# Questions : VISA subclass 143 - Contributory Parent visa for both father and mother



## vinny06 (Jan 18, 2021)

Hello All,

I want to apply for VISA subclass 143 - Contributory Parent visa, for my father and mother (currently they are in India and have no VISA and I am not taking Subclass 173 VISA path). 

I have the following question regarding that and I would appreciate it if you could please help me.


#1

Situation: We are 3 children and below is the situation:

I have been living in Australia since June-2015. However, I got my permanent residency on 14-May-2019. (less than 2 years on permanent residency but overall 5+ years in Australia)
My sister along with her husband migrated to Australia (as Permanent resident), on 22-May-2020 (less than 2 years in Australia overall)
My brother lives in India with my parents. Will not be migrating with this application.

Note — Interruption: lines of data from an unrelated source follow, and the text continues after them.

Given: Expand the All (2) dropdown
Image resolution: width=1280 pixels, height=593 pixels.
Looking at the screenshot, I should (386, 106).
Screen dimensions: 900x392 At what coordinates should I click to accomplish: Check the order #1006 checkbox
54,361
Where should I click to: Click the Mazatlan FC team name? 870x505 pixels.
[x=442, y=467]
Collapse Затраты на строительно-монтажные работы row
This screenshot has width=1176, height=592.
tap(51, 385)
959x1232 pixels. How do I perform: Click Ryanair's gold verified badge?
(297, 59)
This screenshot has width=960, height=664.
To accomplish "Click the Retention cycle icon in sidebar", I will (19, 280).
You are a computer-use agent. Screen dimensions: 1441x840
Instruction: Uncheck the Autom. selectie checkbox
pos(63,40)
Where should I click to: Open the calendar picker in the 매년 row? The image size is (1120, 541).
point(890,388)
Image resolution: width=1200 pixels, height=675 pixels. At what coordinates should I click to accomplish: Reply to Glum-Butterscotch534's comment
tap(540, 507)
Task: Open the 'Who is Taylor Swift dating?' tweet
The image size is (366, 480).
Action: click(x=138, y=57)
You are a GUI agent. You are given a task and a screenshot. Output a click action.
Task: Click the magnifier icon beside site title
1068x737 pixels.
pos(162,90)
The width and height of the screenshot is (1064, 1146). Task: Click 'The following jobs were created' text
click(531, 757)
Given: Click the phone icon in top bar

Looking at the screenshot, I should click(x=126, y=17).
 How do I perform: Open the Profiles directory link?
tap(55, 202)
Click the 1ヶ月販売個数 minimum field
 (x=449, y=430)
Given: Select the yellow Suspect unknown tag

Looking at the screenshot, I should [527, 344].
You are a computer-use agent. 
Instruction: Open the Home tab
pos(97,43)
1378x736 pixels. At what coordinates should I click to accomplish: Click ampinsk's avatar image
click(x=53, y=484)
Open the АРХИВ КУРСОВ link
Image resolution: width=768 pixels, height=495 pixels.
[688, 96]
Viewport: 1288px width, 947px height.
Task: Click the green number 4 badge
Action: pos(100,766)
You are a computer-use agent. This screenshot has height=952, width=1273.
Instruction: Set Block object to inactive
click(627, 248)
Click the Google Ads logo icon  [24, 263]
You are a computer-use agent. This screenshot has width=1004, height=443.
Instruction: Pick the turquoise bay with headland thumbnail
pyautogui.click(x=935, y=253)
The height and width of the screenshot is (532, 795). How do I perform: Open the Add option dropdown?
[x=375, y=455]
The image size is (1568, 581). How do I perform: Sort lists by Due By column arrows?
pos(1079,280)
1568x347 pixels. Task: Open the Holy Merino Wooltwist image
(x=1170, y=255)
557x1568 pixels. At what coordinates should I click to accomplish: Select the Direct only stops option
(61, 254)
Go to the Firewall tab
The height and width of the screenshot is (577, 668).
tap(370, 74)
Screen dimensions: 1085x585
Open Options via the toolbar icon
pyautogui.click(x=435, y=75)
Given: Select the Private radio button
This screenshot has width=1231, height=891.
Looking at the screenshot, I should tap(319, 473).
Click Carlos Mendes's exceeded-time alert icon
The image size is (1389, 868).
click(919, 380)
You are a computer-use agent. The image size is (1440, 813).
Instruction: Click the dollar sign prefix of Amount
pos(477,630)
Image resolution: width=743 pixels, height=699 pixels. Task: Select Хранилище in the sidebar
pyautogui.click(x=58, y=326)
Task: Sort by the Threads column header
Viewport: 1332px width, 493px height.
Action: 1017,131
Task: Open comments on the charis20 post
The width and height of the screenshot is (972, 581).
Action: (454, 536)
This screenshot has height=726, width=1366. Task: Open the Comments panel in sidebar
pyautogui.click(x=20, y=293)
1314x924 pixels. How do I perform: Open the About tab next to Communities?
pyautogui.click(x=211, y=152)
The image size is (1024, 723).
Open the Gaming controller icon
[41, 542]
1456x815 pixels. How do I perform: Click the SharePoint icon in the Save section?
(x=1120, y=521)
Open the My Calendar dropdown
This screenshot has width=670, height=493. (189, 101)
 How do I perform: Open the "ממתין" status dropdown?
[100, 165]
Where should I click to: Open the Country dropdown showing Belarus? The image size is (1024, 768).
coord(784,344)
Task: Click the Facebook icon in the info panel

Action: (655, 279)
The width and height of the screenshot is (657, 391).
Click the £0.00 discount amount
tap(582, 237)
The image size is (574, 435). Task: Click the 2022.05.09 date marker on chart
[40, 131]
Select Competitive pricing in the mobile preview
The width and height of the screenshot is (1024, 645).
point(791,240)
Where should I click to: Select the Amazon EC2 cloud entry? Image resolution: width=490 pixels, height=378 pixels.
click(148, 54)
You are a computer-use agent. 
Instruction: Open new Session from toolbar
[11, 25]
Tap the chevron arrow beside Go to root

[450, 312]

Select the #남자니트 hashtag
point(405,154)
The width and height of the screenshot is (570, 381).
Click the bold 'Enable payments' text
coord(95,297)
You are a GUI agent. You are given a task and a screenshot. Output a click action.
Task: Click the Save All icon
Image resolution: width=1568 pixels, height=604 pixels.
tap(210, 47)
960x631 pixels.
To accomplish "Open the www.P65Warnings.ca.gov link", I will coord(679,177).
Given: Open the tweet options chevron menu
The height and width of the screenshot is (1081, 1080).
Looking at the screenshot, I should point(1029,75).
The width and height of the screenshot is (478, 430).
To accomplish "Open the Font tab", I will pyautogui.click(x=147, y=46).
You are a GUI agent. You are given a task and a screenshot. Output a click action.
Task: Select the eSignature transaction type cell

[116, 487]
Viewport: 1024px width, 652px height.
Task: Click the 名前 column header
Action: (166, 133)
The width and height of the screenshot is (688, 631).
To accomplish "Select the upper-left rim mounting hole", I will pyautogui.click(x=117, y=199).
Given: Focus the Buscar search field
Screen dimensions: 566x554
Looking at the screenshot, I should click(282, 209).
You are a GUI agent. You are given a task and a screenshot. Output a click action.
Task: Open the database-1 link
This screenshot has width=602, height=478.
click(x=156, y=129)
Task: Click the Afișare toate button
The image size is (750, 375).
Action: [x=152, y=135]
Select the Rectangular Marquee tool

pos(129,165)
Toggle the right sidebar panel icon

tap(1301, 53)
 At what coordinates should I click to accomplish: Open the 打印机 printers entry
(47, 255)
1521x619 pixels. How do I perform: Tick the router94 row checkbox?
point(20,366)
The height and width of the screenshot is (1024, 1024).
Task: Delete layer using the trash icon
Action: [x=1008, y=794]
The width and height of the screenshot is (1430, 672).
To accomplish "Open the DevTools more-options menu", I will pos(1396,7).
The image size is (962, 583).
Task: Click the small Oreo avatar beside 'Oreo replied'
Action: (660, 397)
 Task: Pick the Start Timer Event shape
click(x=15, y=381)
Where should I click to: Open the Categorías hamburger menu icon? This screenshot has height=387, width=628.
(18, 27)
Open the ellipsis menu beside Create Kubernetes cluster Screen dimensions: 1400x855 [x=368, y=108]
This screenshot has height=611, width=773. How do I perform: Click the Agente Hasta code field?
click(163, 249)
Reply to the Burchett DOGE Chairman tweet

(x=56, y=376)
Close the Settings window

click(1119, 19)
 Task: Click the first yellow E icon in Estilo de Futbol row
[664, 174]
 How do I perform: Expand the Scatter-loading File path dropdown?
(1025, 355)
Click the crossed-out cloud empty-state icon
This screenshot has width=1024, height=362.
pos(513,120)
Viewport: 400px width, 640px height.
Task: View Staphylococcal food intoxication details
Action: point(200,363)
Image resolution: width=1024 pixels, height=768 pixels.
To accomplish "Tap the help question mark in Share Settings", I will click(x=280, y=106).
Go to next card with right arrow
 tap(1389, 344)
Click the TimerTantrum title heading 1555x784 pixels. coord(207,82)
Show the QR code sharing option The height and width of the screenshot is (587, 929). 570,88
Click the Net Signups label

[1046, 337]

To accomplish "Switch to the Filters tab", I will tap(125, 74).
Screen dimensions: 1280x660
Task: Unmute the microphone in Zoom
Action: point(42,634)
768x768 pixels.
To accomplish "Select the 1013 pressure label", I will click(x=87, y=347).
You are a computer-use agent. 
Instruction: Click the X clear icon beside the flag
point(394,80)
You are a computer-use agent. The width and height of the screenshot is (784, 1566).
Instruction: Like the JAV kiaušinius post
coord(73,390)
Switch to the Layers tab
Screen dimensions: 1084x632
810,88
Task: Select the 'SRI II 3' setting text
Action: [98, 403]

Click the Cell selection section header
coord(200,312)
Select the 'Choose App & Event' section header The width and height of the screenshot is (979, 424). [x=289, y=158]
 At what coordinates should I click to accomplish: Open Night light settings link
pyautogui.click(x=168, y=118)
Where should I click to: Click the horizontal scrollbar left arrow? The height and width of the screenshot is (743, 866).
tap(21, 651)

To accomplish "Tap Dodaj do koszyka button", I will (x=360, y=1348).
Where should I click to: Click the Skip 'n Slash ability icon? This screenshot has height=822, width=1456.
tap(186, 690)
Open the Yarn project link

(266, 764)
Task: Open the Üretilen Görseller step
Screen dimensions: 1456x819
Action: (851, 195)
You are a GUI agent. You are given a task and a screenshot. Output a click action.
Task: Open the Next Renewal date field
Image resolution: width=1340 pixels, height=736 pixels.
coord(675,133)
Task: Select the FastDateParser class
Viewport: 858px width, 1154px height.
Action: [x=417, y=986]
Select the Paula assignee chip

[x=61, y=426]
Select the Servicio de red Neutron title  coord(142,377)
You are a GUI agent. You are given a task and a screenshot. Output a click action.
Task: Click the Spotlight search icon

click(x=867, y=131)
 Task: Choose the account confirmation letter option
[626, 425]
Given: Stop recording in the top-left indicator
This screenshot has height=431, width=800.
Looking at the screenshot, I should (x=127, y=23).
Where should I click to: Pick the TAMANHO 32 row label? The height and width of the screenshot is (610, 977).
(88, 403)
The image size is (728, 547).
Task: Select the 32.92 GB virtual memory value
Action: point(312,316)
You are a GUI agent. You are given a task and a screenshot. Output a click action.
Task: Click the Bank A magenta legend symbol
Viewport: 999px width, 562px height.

There is statement on “Form 47PA” at page # 4 as below

_“at the time your application is lodged your child must be_
_settled in Australia (in most cases, resident for at least 2 years)_
_and must sponsor you” _

Question - Provide the above situation, can I still apply this VISA for my parents? I can definitely sponsor them from a financial point of view.
#2

Do I need to fill out a separate “Form 47PA”, one for father and one for mother or only one form required with my father as primary and mother as secondary applicant?#3

One of the eligibility criteria is:
_”be outside Australia when we decide your application”_

Question : Does this mean, after I apply for Subclass 143, I cannot bring them here on any VISA (like tourist or parent temporary VISA)? How will we get to know that, let's say after 3 years, they are going to decide on the application and now this is the time to send my parents back offshore so that my parents will be granted the VISA?
#4

After applying this VISA, which takes years to come, will I be able to apply for a different VISA (like tourist VISA or temporary parent VISA) and bring my parents to live with us? I understand this question is a part of the above point as well but still wanted to ask separately as it is a very important one.#5

On the VISA cost estimator I can see the first instalment payment of one parent is AUD 4,155.00. As I want to apply for bother mother and father, then will it be AUD 4,155.00 each or should I select value as “1” in question “_How many additional applicants will be 18 years of age or older when you lodge your application?_” and then the first instalment cost will be AUD 5,555.00
In short, how much money do I need to pay upfront as first instalment to apply this VISA for both mother and father?

Apologies for the big content here and thanks a lot for your time to read it. Looking forward to your help.

Cheers!


----------



## fugitive_4u (Nov 7, 2016)

vinny06 said:


> Question - Provide the above situation, can I still apply this VISA for my parents? I can definitely sponsor them from a financial point of view.



Yes, you can, since you have been resident for more than 2 years



vinny06 said:


> Do I need to fill out a separate “Form 47PA”, one for father and one for mother or only one form required with my father as primary and mother as secondary applicant?


Not sure about this one



vinny06 said:


> One of the eligibility criteria is:
> _”be outside Australia when we decide your application”_
> 
> Question : Does this mean, after I apply for Subclass 143, I cannot bring them here on any VISA (like tourist or parent temporary VISA)? How will we get to know that, let's say after 3 years, they are going to decide on the application and now this is the time to send my parents back offshore so that my parents will be granted the VISA?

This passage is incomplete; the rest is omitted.